- DOCUMENT SECTION
══════

# Midnight Express Ride this Saturday/Sunday - L.A. to Acton at night



## Hollywood (Jan 16, 2003)

Starts at midnight this Saturday!

https://www.midnightexpressride.org/

Ride from downtown L.A. to Angeles Crest up & over to Acton. Then take the Metrolink train back to Union Station early Sunday morning. 

This is also a fund raiser for the non-profit LA Bike Coalition. $50 entry fee. Definitely will be a unique experience.


register


----------



## DrRoebuck (May 10, 2004)

Does anyone else even post in the Socal forum anymore?

Besides you?


----------



## Hollywood (Jan 16, 2003)

DrRoebuck said:


> Does anyone else even post in the Socal forum anymore?
> 
> Besides you?


no. "Southern California" on a map is a bit of an illusion. There's really not that many people here that participate in outdoor activities like cycling, and also have an internet connection.


----------



## thinkcooper (Jan 5, 2005)

Looks like an awesome ride. We need someone to organize night rides up here. You should move.


----------



## bandoulu (Nov 1, 2004)

good post... looks like fun.


----------



## hithisisjoe (Sep 15, 2008)

══════

- TASK REQUIREMENTS
Pick up the Midnight Express Ride forum thread above and continue it from its last line.

- DATA EXTRACT
══════

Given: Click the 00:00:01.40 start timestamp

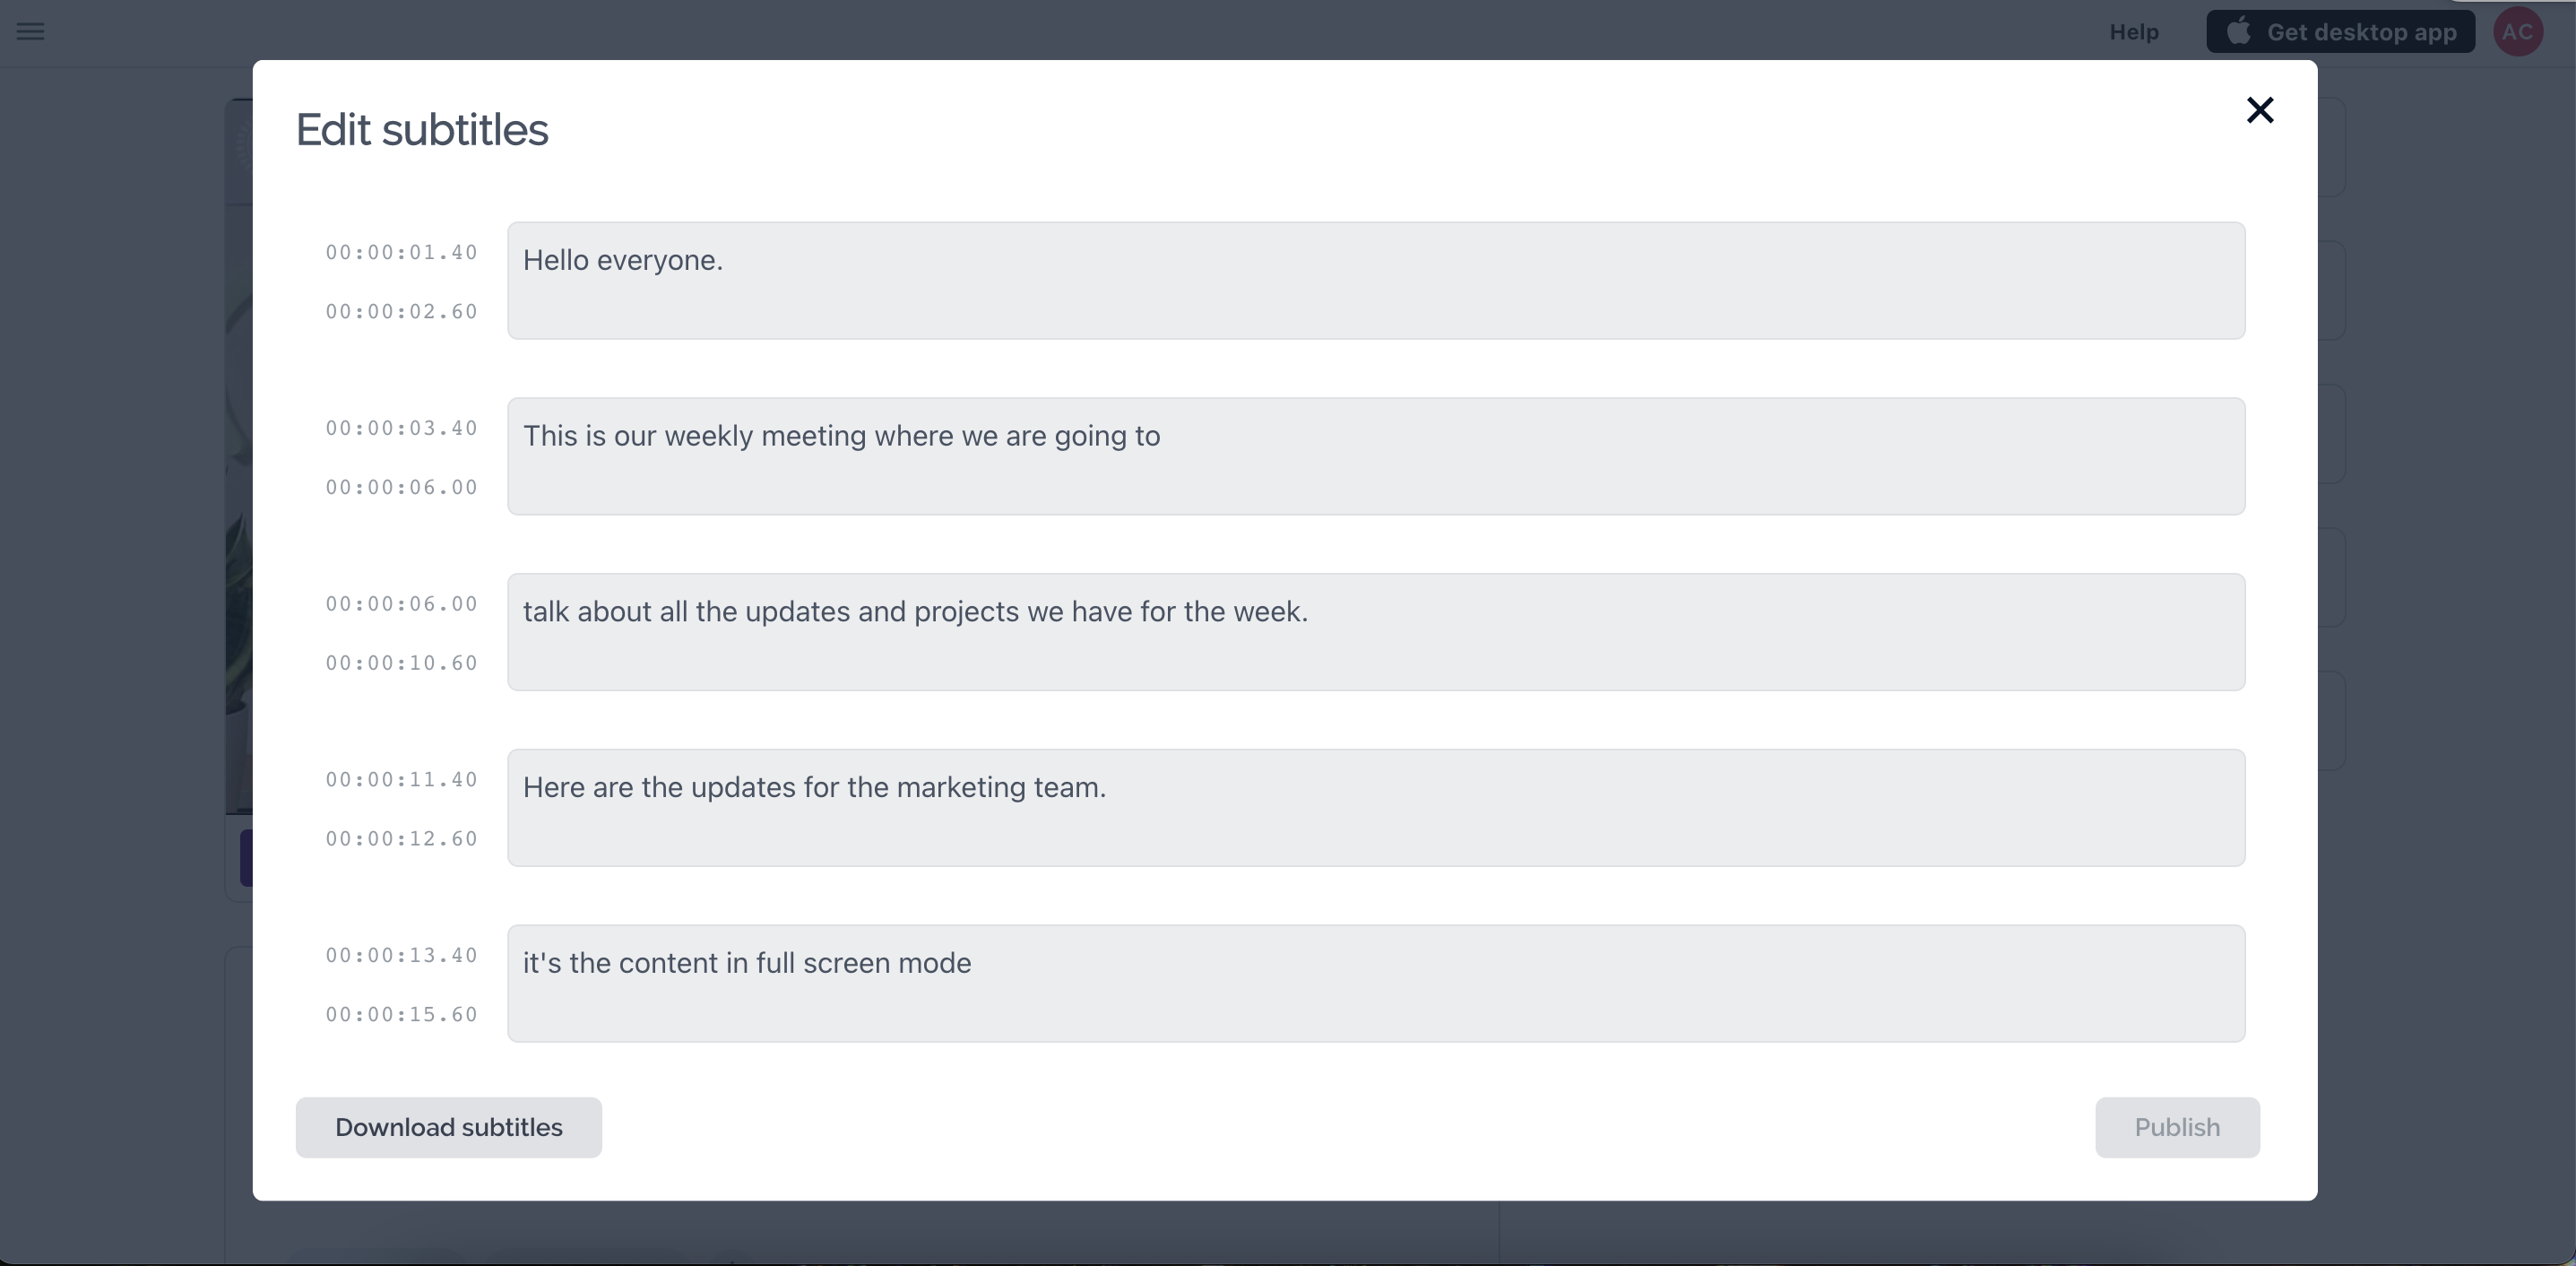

══════

- RESULT BELOW
I'm in. I registered a few weeks ago, but I haven't heard of too many people, at the shops and on group rides, that are doing it. So I'm going solo, and I figure I'll meet some good peeps out on the road.

They were limiting registration to 60 people, I wonder how they're doing with that.

Looking forward to it, even bought lights for the bike today!


----------



## flatbar (Dec 2, 2006)

*Dude...*

That looks really awesome...

Hollywood, you doing it?

I would really love to check that out...gotta think bout this one...hmmm.

--tim


----------



## Hollywood (Jan 16, 2003)

flatbar said:


> Hollywood, you doing it?


I'm in.


----------



## Hollywood (Jan 16, 2003)

*route*

the route is UP

http://www.toporoute.com/cgi-bin/bicycle.cgi?routeKey=OQQPAQAOPKILBYV


----------



## Hollywood (Jan 16, 2003)

*gossip*

one G. Lemond is rumored to be on the ride, FWIW.


----------



## roadfix (Jun 20, 2006)

Last I heard there are about 45 registered riders so far.


----------



## il sogno (Jul 15, 2002)

What's happening with the ride? The Sylmar fire is up in this area.


----------



## Hollywood (Jan 16, 2003)

il sogno said:


> What's happening with the ride? The Sylmar fire is up in this area.


still a go as of this post... waiting on email updates to those enrolled.

Metrolink canceled service from Palmdale to LA today, which is essentially our ride home tomorrow.

wait and see...


----------



## Hollywood (Jan 16, 2003)

*Postponed*

due to the fires, ride has been postponed until December 13th.

stay tuned...


----------



## thinkcooper (Jan 5, 2005)

Hollywood said:


> due to the fires, ride has been postponed until December 13th.
> 
> stay tuned...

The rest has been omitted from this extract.